According to the car audio text below, where is the remote amplifier that the four upgraded speakers are wired to?

■ **Extract**:

-- START --

Finally, I wrapped the wires together into a nice-looking wiring harness using a spiral wire wrap (Photo 9). That keeps the wires neat under the dash, and helps to protect them. I finished off the wiring harness by making labels for each wire with my label maker, then installed and connected the wiring harness (Photo 10).

A New Dual-Channel Speaker

Our ’55 Chevrolet was originally equipped with a single speaker mounted in the dash on the passenger’s side and a single speaker in the parcel shelf in the back seat. The car had previously been upgraded with four speakers—one in the bottom of each front door and two in the rear parcel shelf. They were wired to a remote amplifier in the trunk. That part of the audio system worked well, so I did not change it.

However, I wanted to install a speaker into the stock dashboard location in addition to the four speakers already in the car. With early vehicles adding two speakers in a location that originally came with a single mono speaker is a problem. But several audio equipment manufacturers have developed speakers to address those installation problems. I chose to use a clever dual channel speaker, which is a single speaker designed to fit into the stock 6 x 9 location. This speaker has two separate speaker coils built in, for true stereo sound from a single location. One coil is driven by each of the front speaker signals.

-- END --

[Collection entries]
-- START --

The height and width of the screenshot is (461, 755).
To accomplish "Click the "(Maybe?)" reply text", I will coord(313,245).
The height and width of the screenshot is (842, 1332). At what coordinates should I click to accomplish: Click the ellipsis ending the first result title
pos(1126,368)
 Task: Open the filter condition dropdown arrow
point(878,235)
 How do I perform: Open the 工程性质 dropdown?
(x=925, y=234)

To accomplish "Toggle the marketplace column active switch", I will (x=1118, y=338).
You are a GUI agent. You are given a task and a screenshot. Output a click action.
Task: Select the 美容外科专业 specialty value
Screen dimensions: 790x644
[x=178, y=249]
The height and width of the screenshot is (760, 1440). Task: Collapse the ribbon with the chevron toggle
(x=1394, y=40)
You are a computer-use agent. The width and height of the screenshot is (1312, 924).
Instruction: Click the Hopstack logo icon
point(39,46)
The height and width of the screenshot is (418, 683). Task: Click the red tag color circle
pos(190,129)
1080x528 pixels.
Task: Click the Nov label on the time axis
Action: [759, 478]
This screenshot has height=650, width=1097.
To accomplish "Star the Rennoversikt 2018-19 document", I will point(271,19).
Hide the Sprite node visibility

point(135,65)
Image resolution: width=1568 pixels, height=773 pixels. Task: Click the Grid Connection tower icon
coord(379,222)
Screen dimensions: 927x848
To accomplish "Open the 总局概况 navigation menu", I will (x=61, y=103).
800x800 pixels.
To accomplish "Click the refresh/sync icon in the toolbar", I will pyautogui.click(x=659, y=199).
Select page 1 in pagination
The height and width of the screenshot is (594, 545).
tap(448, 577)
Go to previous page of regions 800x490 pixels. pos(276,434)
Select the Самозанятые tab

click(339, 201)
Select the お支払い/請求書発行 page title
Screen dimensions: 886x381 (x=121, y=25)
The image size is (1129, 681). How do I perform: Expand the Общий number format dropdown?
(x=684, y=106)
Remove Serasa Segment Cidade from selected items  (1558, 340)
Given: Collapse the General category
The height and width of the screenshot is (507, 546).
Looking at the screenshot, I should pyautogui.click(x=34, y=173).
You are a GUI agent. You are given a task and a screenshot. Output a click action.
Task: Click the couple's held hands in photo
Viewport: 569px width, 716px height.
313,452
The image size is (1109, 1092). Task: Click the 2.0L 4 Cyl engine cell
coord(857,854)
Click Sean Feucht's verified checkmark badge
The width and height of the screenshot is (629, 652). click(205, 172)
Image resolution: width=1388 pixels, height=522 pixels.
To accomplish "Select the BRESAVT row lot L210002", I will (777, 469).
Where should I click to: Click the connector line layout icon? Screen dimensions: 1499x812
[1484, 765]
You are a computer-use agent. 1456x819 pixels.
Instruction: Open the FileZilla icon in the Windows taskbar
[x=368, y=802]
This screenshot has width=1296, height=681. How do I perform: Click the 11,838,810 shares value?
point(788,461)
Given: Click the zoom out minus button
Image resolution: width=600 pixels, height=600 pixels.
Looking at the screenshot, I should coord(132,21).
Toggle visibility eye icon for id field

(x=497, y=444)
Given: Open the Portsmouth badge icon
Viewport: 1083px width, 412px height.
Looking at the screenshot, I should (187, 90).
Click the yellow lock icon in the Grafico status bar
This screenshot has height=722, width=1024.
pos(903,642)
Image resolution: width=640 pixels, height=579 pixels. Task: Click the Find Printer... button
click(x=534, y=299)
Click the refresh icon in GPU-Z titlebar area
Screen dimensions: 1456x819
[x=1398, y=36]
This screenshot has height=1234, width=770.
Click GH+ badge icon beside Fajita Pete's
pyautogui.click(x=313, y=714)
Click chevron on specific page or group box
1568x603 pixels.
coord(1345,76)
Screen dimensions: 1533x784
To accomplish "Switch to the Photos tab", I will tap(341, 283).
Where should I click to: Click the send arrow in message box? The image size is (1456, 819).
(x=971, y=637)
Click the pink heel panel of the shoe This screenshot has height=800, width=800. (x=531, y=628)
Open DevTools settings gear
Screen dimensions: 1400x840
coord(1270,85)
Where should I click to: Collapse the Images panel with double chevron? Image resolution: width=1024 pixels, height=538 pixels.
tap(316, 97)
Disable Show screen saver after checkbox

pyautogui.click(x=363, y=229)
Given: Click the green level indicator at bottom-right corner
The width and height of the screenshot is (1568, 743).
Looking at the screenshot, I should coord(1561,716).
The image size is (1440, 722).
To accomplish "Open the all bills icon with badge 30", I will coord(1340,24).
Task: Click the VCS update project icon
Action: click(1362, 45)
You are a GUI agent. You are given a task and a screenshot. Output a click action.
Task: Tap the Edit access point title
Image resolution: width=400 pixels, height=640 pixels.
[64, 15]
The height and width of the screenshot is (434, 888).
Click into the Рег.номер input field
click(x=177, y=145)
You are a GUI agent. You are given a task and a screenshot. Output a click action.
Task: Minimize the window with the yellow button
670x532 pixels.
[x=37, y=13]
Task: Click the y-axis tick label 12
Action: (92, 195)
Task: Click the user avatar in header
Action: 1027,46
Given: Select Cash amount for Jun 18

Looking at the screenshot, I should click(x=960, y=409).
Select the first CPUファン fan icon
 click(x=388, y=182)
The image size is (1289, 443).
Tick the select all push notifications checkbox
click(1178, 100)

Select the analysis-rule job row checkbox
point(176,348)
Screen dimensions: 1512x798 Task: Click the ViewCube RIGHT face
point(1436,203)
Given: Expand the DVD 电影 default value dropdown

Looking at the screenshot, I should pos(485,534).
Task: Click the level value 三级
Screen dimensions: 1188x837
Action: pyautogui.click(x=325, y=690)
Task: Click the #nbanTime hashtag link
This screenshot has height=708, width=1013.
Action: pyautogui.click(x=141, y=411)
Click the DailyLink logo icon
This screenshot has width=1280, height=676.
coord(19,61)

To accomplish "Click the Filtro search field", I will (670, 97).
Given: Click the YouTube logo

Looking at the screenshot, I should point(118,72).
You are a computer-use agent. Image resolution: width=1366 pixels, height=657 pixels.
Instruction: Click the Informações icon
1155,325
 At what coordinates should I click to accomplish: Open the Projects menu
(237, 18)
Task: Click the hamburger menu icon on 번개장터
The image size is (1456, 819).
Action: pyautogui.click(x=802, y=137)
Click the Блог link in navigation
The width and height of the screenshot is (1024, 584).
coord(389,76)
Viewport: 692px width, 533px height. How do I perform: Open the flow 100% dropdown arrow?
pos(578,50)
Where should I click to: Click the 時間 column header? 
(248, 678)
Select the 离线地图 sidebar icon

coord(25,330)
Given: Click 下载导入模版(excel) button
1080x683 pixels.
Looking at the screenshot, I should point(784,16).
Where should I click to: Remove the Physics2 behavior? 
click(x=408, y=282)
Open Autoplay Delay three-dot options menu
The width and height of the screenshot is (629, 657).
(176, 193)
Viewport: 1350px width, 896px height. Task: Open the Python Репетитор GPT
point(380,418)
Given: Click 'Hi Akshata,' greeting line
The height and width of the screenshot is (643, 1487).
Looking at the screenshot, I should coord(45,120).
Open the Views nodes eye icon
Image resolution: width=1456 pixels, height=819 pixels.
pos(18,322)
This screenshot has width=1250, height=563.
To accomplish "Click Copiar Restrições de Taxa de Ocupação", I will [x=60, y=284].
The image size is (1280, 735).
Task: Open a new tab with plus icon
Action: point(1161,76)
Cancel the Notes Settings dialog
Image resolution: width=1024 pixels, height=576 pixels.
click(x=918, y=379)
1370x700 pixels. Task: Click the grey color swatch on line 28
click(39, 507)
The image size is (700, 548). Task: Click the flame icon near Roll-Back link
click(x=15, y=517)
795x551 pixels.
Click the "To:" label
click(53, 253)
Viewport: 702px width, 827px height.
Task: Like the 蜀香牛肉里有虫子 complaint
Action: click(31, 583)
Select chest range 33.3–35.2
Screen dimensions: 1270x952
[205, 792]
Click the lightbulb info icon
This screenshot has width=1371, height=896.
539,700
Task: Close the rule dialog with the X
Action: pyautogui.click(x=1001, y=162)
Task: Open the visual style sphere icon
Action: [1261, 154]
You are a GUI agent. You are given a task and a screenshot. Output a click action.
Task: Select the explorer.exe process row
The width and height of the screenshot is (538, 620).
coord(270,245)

-- END --

■ **Answer to the exercise**: In the trunk.